Your task: Set down, word for word, every line of the listing below, starting with the one that contains "Play (380, 16)" and ending with the final line. Include nothing else.

######

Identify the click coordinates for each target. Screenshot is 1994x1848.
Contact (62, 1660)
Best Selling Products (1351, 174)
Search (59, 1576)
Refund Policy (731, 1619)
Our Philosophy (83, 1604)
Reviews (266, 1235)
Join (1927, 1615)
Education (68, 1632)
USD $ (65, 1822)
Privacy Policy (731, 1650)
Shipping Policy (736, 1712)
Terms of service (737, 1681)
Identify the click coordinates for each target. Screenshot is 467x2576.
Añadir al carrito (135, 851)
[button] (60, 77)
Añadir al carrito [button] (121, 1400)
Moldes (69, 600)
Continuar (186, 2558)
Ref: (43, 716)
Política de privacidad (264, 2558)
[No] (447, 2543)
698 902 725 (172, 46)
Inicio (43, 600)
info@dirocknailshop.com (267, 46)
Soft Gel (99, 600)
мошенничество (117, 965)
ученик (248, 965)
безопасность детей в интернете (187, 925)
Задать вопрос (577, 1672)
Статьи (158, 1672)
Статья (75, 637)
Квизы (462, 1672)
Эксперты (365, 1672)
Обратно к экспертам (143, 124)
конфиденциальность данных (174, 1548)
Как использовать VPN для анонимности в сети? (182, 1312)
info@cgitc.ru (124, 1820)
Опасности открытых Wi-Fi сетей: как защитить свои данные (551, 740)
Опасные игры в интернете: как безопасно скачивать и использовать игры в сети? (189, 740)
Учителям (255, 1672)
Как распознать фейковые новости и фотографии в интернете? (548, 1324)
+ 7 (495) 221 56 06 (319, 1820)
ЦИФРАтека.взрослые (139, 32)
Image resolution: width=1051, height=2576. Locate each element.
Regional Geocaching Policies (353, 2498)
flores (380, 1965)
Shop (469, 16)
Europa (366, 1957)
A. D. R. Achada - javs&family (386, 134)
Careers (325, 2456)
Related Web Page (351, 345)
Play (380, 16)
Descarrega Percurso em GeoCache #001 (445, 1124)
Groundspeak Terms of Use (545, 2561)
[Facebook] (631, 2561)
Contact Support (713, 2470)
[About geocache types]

######

Completed task:
Play (380, 16)
Descarrega Percurso em GeoCache #001 (445, 1124)
Groundspeak Terms of Use (545, 2561)
[Facebook] (631, 2561)
Contact Support (713, 2470)
[About geocache types]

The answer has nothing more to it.